### Work item A
Repeat the part of the review of The Waiting Room between "The Waiting Room explores" and "pay his mortgage.", inclusive.
### Work item B
Please write the next part of the review of The Waiting Room, picking up right after its final sentence.

The Waiting Room
As a documentary about the raging inadequacies of our fatally flawed health-care system, The Waiting Room is blessed and cursed with an unmistakable timeliness, especially after Mitt Romney went on 60 Minutes and posited emergency rooms as a solution for the uninsured seeking medical care. Among its many other distinctions, The Waiting Room stands as a powerful refutation of Romney’s conception of emergency rooms as a reasonable, or even vaguely acceptable, option for the uninsured. It’s about good people making the best of circumstances that run the gamut from agonizingly difficult to impossible. It’s about what happens when the social safety net falls apart and the poor are forced to gamble their financial futures on the hope that a sometimes-terrifying bureaucracy will be able to help them and their families survive.
The Waiting Room explores a broad cross-section of humanity through the patients who file through Oakland’s Highland Hospital in need of treatment. Those who come to Highland’s E.R. as a last option include a bohemian sort facing down his mortality in the form of a testicular tumor, a divorced couple putting aside their differences to care for their sick daughter, and a good-humored laborer whose painful, debilitating injuries threaten his livelihood and his ability to pay his mortgage.

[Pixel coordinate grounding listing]
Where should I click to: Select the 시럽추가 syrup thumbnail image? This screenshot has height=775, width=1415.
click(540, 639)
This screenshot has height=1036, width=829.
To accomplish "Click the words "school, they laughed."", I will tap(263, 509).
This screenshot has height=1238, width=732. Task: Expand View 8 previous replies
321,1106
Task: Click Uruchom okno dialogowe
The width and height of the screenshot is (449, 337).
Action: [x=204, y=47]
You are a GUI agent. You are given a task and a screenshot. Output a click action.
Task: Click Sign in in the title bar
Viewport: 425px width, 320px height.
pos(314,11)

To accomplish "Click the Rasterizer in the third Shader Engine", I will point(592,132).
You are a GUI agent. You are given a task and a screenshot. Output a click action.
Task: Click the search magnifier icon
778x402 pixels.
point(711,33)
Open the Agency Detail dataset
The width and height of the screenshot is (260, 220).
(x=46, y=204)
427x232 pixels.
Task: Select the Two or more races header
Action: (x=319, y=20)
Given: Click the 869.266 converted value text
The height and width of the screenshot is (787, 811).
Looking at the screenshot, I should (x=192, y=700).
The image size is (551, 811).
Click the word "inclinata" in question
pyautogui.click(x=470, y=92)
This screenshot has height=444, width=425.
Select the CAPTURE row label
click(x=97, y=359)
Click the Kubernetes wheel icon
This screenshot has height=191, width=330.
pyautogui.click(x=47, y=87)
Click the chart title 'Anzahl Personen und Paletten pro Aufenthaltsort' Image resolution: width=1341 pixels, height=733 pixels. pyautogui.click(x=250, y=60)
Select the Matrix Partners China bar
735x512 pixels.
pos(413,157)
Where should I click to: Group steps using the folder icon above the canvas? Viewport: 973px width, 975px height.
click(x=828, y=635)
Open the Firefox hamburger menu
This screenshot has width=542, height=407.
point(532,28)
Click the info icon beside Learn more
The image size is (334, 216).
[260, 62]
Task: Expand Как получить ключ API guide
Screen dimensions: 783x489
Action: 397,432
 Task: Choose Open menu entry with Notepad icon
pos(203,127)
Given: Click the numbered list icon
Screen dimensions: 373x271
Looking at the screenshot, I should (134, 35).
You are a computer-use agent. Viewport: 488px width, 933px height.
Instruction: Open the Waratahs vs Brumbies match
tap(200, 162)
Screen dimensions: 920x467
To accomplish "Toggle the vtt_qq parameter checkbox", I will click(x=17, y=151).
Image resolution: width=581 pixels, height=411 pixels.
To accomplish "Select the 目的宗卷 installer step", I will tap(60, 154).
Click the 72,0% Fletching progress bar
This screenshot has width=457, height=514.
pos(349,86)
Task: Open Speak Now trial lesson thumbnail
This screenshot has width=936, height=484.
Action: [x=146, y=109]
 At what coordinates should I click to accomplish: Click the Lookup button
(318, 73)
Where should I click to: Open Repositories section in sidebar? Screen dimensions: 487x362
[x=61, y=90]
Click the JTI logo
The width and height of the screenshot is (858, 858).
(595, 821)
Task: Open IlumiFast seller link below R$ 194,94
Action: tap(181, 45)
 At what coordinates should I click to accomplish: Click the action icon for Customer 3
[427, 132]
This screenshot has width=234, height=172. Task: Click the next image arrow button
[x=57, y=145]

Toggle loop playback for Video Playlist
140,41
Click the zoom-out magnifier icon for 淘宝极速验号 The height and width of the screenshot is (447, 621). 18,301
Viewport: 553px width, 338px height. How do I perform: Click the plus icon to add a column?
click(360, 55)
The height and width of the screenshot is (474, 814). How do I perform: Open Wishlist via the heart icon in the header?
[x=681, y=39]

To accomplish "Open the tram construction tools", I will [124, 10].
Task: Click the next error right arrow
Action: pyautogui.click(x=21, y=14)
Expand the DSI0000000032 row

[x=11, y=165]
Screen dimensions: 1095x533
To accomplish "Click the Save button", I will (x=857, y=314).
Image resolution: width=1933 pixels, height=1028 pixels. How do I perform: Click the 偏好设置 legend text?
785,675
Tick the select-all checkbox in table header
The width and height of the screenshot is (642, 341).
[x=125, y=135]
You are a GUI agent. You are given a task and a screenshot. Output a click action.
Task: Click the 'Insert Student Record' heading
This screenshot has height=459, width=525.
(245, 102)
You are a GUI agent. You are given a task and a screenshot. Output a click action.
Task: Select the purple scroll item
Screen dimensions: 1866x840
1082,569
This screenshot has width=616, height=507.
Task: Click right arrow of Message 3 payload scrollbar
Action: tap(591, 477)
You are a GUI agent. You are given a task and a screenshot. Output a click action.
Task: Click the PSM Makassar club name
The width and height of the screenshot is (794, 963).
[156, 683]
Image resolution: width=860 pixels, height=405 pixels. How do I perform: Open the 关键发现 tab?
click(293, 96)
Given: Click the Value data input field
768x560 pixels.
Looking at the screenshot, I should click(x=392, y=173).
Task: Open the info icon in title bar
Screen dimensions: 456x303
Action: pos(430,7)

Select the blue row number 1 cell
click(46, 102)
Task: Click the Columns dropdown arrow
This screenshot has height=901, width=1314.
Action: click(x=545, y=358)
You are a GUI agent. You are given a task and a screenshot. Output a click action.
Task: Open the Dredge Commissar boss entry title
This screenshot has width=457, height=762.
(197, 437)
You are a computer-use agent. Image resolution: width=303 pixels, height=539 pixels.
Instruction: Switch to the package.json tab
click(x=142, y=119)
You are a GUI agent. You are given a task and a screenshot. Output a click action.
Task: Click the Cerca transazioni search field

### Answer A
The Waiting Room explores a broad cross-section of humanity through the patients who file through Oakland’s Highland Hospital in need of treatment. Those who come to Highland’s E.R. as a last option include a bohemian sort facing down his mortality in the form of a testicular tumor, a divorced couple putting aside their differences to care for their sick daughter, and a good-humored laborer whose painful, debilitating injuries threaten his livelihood and his ability to pay his mortgage.

### Answer B
While the patients of The Waiting Room are diverse in race, age, ethnicity, and gender, they all share a sense of desperation and vulnerability rooted in lacking the resources to pay for desperately needed procedures without risking penury. The Waiting Room is quietly rich in comedy, drama, and humanity as it respectfully watches its subjects cope with their difficult circumstances with a combination of gallows humor, faith, and dogged determination. Director Peter Nicks puts faces, names, and heartbreakingly relatable stories to a social problem that can all too often feel abstract and academic. His film isn’t just a timely and compelling look into how our health-care system consistently, methodically fails the poor: It’s a tribute of the resilience and dignity of the human spirit without being sappy or sentimental.